JR Hildebrand is about the only other recent IndyCar driver who comes to mind as someone who could drive this weekend at Gateway and do a good job, without question, who has no ties. Take some of the others like a Hinch or Zach Veach or Oliver Askew, and they have the talent, no doubt, but they haven’t driven an IndyCar in years, so they’d run at the back all weekend and leave unsatisfied because they aren’t wired to start and finish last. And then you have the situation of being race-fit, and in a car without power steering, and that can get toasty in the cockpit behind the aeroscreen, some of the tracks would be pure physical torture to deal with, which would limit their speed.
Then you have a Bourdais scenario where he’s race-fit and knows how to wheel an IndyCar better than most, but he’s under contract to Ganassi for IMSA and Cadillac, and only in the rarest of needs for the Ganassi IndyCar team would Seb be deployed. Chip wouldn’t let Seb go drive for another IndyCar team in need for an event or two because there’s no way he’d risk losing a star GTP driver to injury in a rival’s car.
So, unless it’s a Ryan Hunter-Reay, who was given time to work his way back into race shape, or Daly, or maybe Marco Andretti, or some of the rookies RLL will try out after Conor, there just isn’t much of a race-ready group of recent IndyCar drivers who stand out for team owners to call and trust. Right now, it’s Conor, RHR, and not much else.
Q: As a big basketball fan and racing fan, I have what may be a dumb question for you. Every weekend, drivers follow about the same racing line, brake points and acceleration points. I equate that to at one time it was understood that the way to win basketball games/championships was to have a talented big man and feed the big guy for high percentage inside shots. Then along comes one Mr. Stephen Curry and he changes the game, and now it is all about the three-point shot.
Could there ever be someone in racing who comes along and shakes it up by utilizing wildly different racing lines, brake points, acceleration points, etc. than everyone else or is the racing line too finite?
Steve
MP: It’s a great question, Steve. Where the worlds of racing and basketball diverge is the height and placement of the basket never changes, nor does the width or length of the court. The range and style of the shots can vary, as Stef Curry has innovated, but everyone’s aiming at the same thing, and they’re only dealing with one axis — vertical — to adjust.
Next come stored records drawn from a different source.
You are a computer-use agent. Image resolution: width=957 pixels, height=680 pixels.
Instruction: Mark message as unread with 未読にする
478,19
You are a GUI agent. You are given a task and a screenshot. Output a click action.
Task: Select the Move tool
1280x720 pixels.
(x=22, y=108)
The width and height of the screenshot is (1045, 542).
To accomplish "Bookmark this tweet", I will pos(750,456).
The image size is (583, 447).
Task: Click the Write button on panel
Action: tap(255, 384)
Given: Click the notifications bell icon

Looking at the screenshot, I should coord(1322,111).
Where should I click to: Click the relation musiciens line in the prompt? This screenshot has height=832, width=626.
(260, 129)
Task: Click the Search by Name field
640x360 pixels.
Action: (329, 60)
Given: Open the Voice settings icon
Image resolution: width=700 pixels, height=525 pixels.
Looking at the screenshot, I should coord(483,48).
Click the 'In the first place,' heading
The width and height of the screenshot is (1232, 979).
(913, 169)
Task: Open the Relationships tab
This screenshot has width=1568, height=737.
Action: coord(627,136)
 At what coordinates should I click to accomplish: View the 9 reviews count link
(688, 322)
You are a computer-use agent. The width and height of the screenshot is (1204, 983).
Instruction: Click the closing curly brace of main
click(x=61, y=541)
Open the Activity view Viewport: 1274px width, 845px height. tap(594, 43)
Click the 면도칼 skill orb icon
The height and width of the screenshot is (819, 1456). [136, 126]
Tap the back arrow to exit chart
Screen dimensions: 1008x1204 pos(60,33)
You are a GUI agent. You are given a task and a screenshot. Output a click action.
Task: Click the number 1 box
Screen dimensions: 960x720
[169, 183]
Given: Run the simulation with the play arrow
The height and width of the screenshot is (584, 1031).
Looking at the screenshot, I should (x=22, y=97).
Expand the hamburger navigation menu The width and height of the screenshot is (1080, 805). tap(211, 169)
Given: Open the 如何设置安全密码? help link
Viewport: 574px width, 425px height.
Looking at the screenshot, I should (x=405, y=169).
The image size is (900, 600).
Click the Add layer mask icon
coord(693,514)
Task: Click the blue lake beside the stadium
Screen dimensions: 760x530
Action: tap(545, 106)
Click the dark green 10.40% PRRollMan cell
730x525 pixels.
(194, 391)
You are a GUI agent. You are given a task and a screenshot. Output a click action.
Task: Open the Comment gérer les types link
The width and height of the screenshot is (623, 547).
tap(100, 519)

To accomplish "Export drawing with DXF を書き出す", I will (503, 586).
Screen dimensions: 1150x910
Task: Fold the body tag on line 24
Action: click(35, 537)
In racing, we have many of the same set parameters in track width, length, and so on, but we don’t have fixed items in terms of braking, accelerating, and the line to take through those corners, as you’ve noted. But, what we have is the opposite of the Stef Curry effect where after dozens of decades of racing at Track X, the best drivers in the world have tried all manner of ways to go through Turn 1, and Turn 5, and the optimum points of braking, turning, and accelerating — all involving hitting the perfect entry, apex, and exit points — in the name of doing so in the shortest amount of time has been established.
So, the answer is no, because the optimum way around each track has been perfected over thousands of laps, with experimentation involved, by the best of the best. Now, where you do get a small amount of what you’re asking about is in the tiny variances of how 27 IndyCar drivers, for example, will attack Turn 1 at the Indy road course in qualifying. Some might turn a touch earlier, others might hug the wall on the left longer than the others, and some may use a trail-braking technique more than others, and they all go back and watch whatever in-car footage or Dartfish overlay videos or the broadcast to try and pick out the little things that a rival is doing that might deliver a 0.0010s improvement, or might improve tire life, etc.
But since this is a competition to get to the checkered flap first, and while racing wheel to wheel, braking super early, or late, or turning into the corner from the wrong side of the track, and so on, is the kind of behavior that would get you passed and get you fired.